[Work required]: Once the records below have been read, copy them all out exactly.
[Provided records]
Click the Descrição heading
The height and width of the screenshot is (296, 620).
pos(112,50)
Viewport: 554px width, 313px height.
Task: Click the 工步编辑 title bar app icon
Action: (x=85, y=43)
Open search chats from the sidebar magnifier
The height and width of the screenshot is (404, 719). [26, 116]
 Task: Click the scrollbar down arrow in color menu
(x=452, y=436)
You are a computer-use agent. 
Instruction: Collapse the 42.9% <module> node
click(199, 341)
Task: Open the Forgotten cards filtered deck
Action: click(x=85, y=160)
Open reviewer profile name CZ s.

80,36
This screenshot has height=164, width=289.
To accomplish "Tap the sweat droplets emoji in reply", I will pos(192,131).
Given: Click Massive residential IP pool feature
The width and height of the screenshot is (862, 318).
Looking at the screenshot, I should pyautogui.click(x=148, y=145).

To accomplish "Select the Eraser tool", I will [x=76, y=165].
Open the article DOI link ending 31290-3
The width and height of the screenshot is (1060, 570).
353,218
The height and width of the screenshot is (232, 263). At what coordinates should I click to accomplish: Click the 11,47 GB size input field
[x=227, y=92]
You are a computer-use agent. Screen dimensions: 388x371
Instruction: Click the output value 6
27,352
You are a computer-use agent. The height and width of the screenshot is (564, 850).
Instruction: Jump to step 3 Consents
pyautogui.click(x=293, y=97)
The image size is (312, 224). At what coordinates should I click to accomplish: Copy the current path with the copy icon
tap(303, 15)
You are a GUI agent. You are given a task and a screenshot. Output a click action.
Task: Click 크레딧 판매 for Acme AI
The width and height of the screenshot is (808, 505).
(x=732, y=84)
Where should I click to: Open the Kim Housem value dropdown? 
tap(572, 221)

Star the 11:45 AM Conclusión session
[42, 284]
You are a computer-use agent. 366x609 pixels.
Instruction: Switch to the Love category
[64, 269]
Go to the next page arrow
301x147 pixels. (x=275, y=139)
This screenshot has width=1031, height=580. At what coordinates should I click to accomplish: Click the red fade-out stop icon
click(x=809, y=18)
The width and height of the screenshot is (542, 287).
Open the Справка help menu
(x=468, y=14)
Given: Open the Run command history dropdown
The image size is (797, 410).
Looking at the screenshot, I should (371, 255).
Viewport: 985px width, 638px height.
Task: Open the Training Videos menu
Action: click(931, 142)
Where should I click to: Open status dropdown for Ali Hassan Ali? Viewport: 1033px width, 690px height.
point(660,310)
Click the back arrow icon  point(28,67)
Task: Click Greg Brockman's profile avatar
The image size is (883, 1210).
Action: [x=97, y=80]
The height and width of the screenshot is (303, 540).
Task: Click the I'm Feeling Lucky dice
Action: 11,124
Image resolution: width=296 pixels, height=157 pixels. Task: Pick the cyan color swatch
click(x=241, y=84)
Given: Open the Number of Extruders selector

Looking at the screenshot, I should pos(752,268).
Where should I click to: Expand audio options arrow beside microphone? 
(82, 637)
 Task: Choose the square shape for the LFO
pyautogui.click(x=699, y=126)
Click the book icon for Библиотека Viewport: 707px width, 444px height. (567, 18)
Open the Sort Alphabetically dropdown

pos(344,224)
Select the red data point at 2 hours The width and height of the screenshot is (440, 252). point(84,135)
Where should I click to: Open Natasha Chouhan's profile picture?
[/Provided records]
[Task solution]:
Click the Descrição heading
The height and width of the screenshot is (296, 620).
pos(112,50)
Viewport: 554px width, 313px height.
Task: Click the 工步编辑 title bar app icon
Action: (x=85, y=43)
Open search chats from the sidebar magnifier
The height and width of the screenshot is (404, 719). [26, 116]
 Task: Click the scrollbar down arrow in color menu
(x=452, y=436)
You are a computer-use agent. 
Instruction: Collapse the 42.9% <module> node
click(199, 341)
Task: Open the Forgotten cards filtered deck
Action: click(x=85, y=160)
Open reviewer profile name CZ s.

80,36
This screenshot has height=164, width=289.
To accomplish "Tap the sweat droplets emoji in reply", I will pos(192,131).
Given: Click Massive residential IP pool feature
The width and height of the screenshot is (862, 318).
Looking at the screenshot, I should pyautogui.click(x=148, y=145).

To accomplish "Select the Eraser tool", I will [x=76, y=165].
Open the article DOI link ending 31290-3
The width and height of the screenshot is (1060, 570).
353,218
The height and width of the screenshot is (232, 263). At what coordinates should I click to accomplish: Click the 11,47 GB size input field
[x=227, y=92]
You are a computer-use agent. Screen dimensions: 388x371
Instruction: Click the output value 6
27,352
You are a computer-use agent. The height and width of the screenshot is (564, 850).
Instruction: Jump to step 3 Consents
pyautogui.click(x=293, y=97)
The image size is (312, 224). At what coordinates should I click to accomplish: Copy the current path with the copy icon
tap(303, 15)
You are a GUI agent. You are given a task and a screenshot. Output a click action.
Task: Click 크레딧 판매 for Acme AI
The width and height of the screenshot is (808, 505).
(x=732, y=84)
Where should I click to: Open the Kim Housem value dropdown? 
tap(572, 221)

Star the 11:45 AM Conclusión session
[42, 284]
You are a computer-use agent. 366x609 pixels.
Instruction: Switch to the Love category
[64, 269]
Go to the next page arrow
301x147 pixels. (x=275, y=139)
This screenshot has width=1031, height=580. At what coordinates should I click to accomplish: Click the red fade-out stop icon
click(x=809, y=18)
The width and height of the screenshot is (542, 287).
Open the Справка help menu
(x=468, y=14)
Given: Open the Run command history dropdown
The image size is (797, 410).
Looking at the screenshot, I should (371, 255).
Viewport: 985px width, 638px height.
Task: Open the Training Videos menu
Action: click(931, 142)
Where should I click to: Open status dropdown for Ali Hassan Ali? Viewport: 1033px width, 690px height.
point(660,310)
Click the back arrow icon  point(28,67)
Task: Click Greg Brockman's profile avatar
The image size is (883, 1210).
Action: [x=97, y=80]
The height and width of the screenshot is (303, 540).
Task: Click the I'm Feeling Lucky dice
Action: 11,124
Image resolution: width=296 pixels, height=157 pixels. Task: Pick the cyan color swatch
click(x=241, y=84)
Given: Open the Number of Extruders selector

Looking at the screenshot, I should pos(752,268).
Where should I click to: Expand audio options arrow beside microphone? 
(82, 637)
 Task: Choose the square shape for the LFO
pyautogui.click(x=699, y=126)
Click the book icon for Библиотека Viewport: 707px width, 444px height. (567, 18)
Open the Sort Alphabetically dropdown

pos(344,224)
Select the red data point at 2 hours The width and height of the screenshot is (440, 252). point(84,135)
Where should I click to: Open Natasha Chouhan's profile picture?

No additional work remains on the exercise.